***** 提示文
胸郭出口症候群は、首の付け根から鎖骨周辺にかけての狭い空間(胸郭出口)で、神経や血管が圧迫されることで様々な症状を引き起こす病気の総称です。この領域には、腕や手に向かう重要な神経の束(腕神経叢)や血管(鎖骨下動脈・静脈)が通っており、これらの通り道が何らかの原因で狭くなることで、痛み、しびれ、麻痺、冷感など、多彩な症状が現れます。日常生活に支障をきたすことも少なくないため、早期の診断と適切な治療が重要となります。

胸郭出口症候群の症状について

胸郭出口症候群の症状は、圧迫される神経や血管の種類、圧迫の程度によって大きく異なります。主な症状としては、以下のようなものが挙げられます。

神経の症状

  • 首、肩、腕、手の痛み
  • 指先や手のしびれ、感覚麻痺(特に小指側)
  • 握力の低下、細かい作業の困難さ
  • 腕のだるさ、重さ
  • 夜間の痛みやしびれの増悪

 血管性の症状

  • 腕や手の冷え
  • 皮膚の色調変化(青白い、または紫色になる)
  • 脈の触れにくさ、または消失
  • 腕の腫れ、むくみ
  • 運動時の痛み

これらの症状は、特定の姿勢や動作(腕を上げる、首を反らす、重いものを持つなど)によって誘発されたり、悪化したりすることがあります。また、症状が現れる場所も、首から肩、腕、手にかけて広範囲に及ぶことがあります。
**********
***** 提供資料
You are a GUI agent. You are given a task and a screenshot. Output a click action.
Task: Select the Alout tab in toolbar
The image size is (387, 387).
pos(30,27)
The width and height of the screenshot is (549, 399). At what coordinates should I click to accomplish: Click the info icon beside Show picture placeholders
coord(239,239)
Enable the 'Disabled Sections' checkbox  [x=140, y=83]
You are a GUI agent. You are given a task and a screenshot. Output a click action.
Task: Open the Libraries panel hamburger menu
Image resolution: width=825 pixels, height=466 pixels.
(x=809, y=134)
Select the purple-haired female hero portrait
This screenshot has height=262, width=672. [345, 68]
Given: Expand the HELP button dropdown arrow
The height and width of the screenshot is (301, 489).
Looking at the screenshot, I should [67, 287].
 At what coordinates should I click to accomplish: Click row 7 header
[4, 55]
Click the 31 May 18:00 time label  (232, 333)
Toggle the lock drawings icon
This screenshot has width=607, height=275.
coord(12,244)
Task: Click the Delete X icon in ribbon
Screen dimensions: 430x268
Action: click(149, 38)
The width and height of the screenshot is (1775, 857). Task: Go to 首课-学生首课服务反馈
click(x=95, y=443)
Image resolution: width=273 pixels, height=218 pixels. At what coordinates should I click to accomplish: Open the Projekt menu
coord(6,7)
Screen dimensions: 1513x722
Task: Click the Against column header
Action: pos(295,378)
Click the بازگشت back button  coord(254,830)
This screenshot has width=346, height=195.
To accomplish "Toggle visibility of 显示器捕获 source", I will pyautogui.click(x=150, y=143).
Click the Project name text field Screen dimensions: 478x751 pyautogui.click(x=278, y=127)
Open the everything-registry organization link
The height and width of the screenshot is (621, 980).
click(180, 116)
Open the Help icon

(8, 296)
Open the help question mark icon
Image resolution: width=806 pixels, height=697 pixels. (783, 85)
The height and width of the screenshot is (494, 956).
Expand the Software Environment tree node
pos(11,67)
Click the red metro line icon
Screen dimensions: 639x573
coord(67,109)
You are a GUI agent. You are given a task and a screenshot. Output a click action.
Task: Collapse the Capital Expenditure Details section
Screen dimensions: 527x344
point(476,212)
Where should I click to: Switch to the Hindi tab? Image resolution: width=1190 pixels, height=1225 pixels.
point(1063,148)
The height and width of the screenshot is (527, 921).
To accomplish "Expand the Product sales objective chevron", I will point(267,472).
**********
# [課題内容]
胸郭出口症候群についての提示文を、最後の文の後から書き継げ。

# [解答]
胸郭出口症候群の診断方法について

胸郭出口症候群の診断は、患者さんの症状や既往歴を詳しく問診することから始まります。その上で、以下のような理学的検査や画像検査などが行われます。

理学的検査

  • アドソンテスト: 腕を後ろに伸ばし、首を患側に回して息を吸い込むことで、橈骨動脈の脈拍が弱くなるか消失するかを確認します。
  • ライトテスト: 腕を90度外転・外旋させた状態で深呼吸をし、同様に脈拍の変化を確認します。
  • ルーステスト: 両腕を90度外転・外旋させ、肘を90度屈曲させた状態で、手を握ったり開いたりする動作を3分間行い、症状が誘発されるかを確認します。
  • モーレイテスト: 鎖骨下動脈を圧迫し、症状の変化を確認します。

画像検査

  • レントゲン検査: 首や肩の骨の異常(頸椎の変形、余分な肋骨(頸肋)の存在など)を確認します。

これらの検査結果を総合的に判断し、他の類似した病気(頸椎椎間板ヘルニア、末梢神経障害など)との鑑別を行いながら、診断を確定します。

胸郭出口症候群の原因について

胸郭出口症候群の原因は多岐にわたりますが、主に以下のものが考えられます。

骨格の異常

  • 元々鎖骨と第一肋骨の間を通る神経や血管のトンネルが狭いことがあります。また鎖骨と第一肋骨の隙間が狭いこともあります。
  • 筋肉や靭帯の異常:
    • 斜角筋の肥大や緊張: 首の筋肉である斜角筋が過度に発達したり、緊張したりすることで、神経や血管を圧迫する。
    • 小胸筋の肥大や緊張: 胸の筋肉である小胸筋の下を通る神経や血管が圧迫される。
  • 姿勢や動作:
    • 猫背や前かがみの姿勢: 胸郭出口を狭めるような姿勢。
    • 腕を上げた状態での作業: 長時間、腕を高く上げる動作を繰り返すことで、神経や血管が圧迫されやすくなる。
    • 重い荷物を運ぶ: 肩や首に負担がかかり、胸郭出口が狭くなることがある。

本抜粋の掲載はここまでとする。